We apply the developed solver to a viscoelastic deformation problem following a hypothetical earthquake on the Hellenic arc subduction interface, which affects deformation measured in Greece and across the Eastern Mediterranean. We selected this Hellenic region, because recent analysis of time-scale bridging numerical models suggests that the large amount of sediments subducting could mean that a larger than anticipated M 9 earthquake might be able to occur in this highly populated region [3]. To model the complete viscoelastic response of the system we simulate a large depth range, including the Earth’s crust, lithosphere and complete mantle down to the core boundary. The target domain is of size 3,686 km \(\times \) 3,686 km \(\times \) 2,857 km. Geometry data of layered structure is given in spatial resolution of 1 km [2].

To fully reflect the geometry data into the analysis model, we set resolution of finite-element model to 0.9 km (second-order tetrahedral element size is 1.8 km). As this becomes a large scale problem, we use a parallel mesh generator capable of robust meshing of large complex shaped multiple material problems [5, 6]. This leads to a finite-element model of 589,422,093 second-order tetrahedral elements, 801,187,352 nodes, and 2,403,562,056 degrees-of-freedom shown in Fig. 5a–d. We can see that the layered structure geometry is reflected into the model. We input a hypothetical fault slip in the direction of the subduction, that is, slip with (dxdydz) = (25, 25, −10) m, at the subduction interface separating the continental crust of Africa and Europe in the center of the model with diameter of 250 km. Following this hypothetical M 9 earthquake we compute the elastic coseismic surface deformation and postseismic viscoelastic deformation due to viscoelastic relaxation of the crust, lithosphere and mantle. Following [10], a split node method is used to input the fault dislocation, and time step increment dt is set to 30 days (2,592,000 s). The analysis of 2,000 time steps took 4587 s using 512 P100 GPUs on Piz Daint.

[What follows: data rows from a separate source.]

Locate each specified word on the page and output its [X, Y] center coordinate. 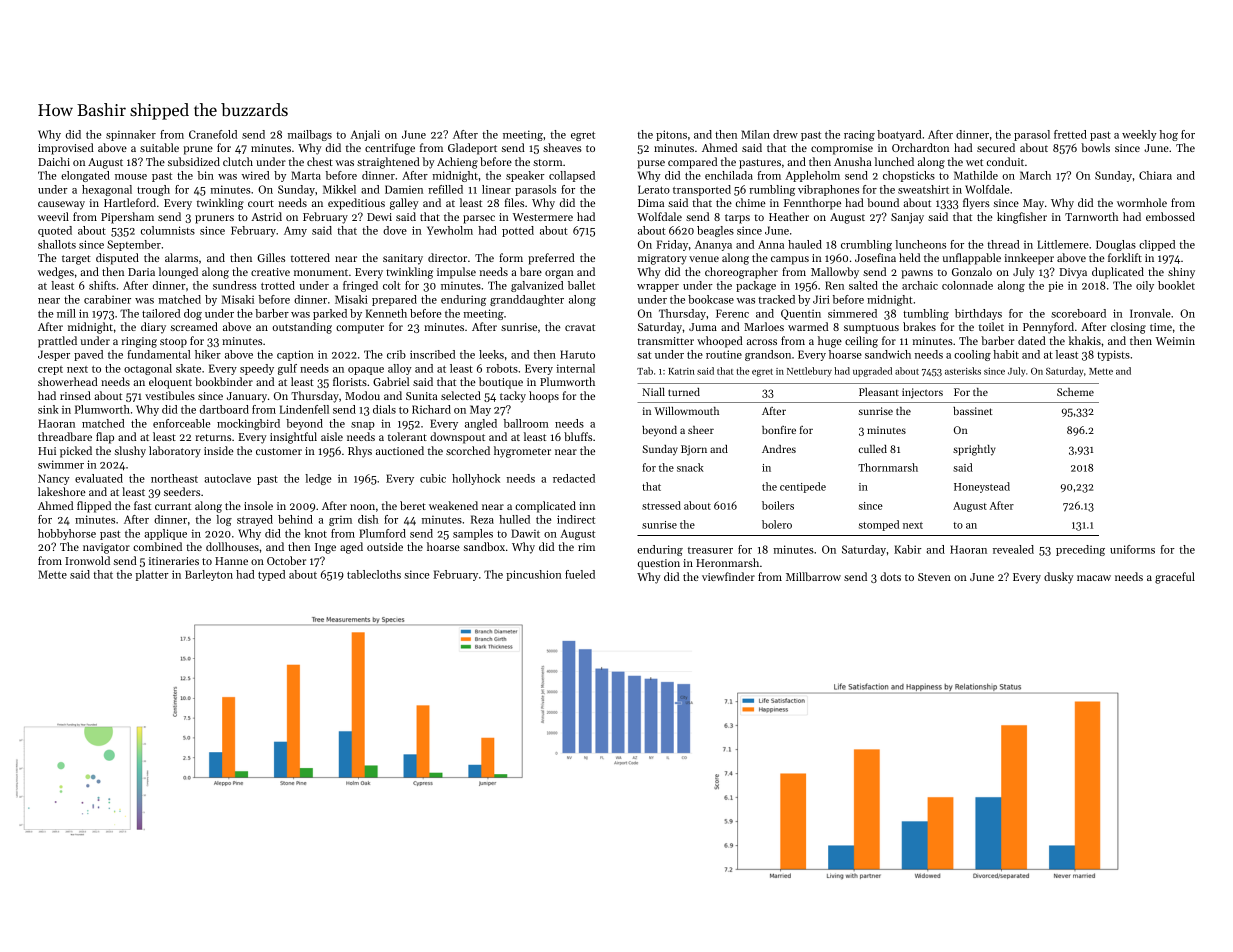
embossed [1170, 216]
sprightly [974, 450]
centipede [803, 487]
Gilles [271, 257]
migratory [662, 259]
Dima [651, 203]
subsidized [194, 161]
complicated [545, 507]
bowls [1095, 147]
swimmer [61, 464]
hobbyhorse [67, 534]
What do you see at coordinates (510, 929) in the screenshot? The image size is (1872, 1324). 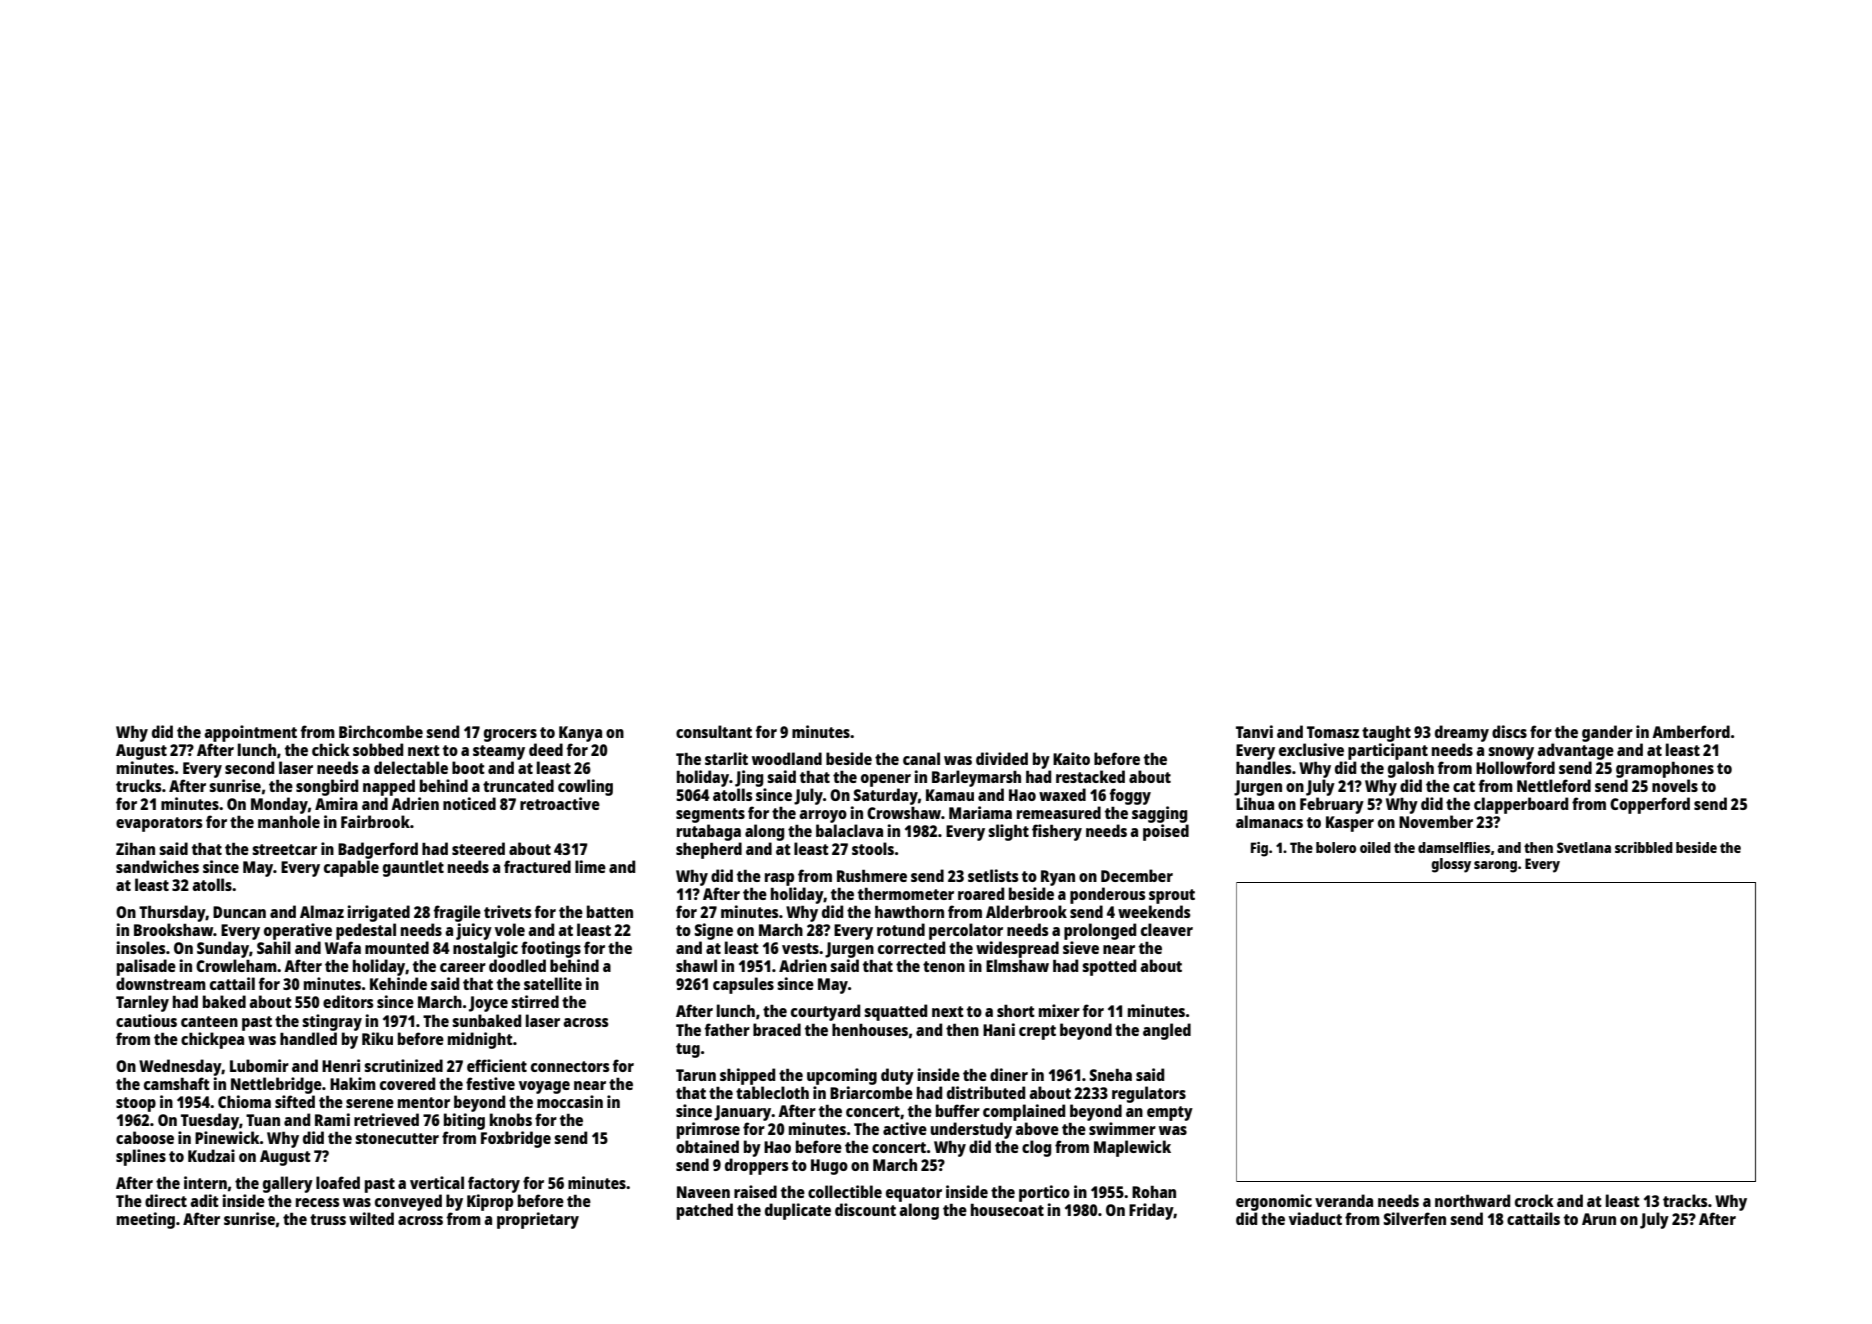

Figure 5e and f shows the surface deformation snapshots. We can see that elastic coseismic response as well as the viscoelastic response is computed reflecting the 3D geometry and heterogeneity of crust. We can expect more realistic response distribution by inputting fault slip distributions following current solid earth science knowledge.

5 Conclusion

We developed a fast unstructured finite-element solver for viscoelastic crust deformation analysis targeting GPU-based computers. The target problem becomes very computationally costly since it requires solving a problem with more than \(10^9\) degrees-of-freedom. In this analysis, the random data access in Element-by-Element method in matrix-vector products was the bottleneck. To eliminate this bottleneck, we proposed two methods: one is a reduction method to use shared memory of GPUs, and the other one is a multi-step predictor and linear predictor to improve the convergency of the solver. Performance measurement on Piz Daint showed 2.79 times speedup from the previous solver. By the acceleration of viscoelastic analysis by the developed solver, we expect applications to inverse analysis of crust properties or many case analysis.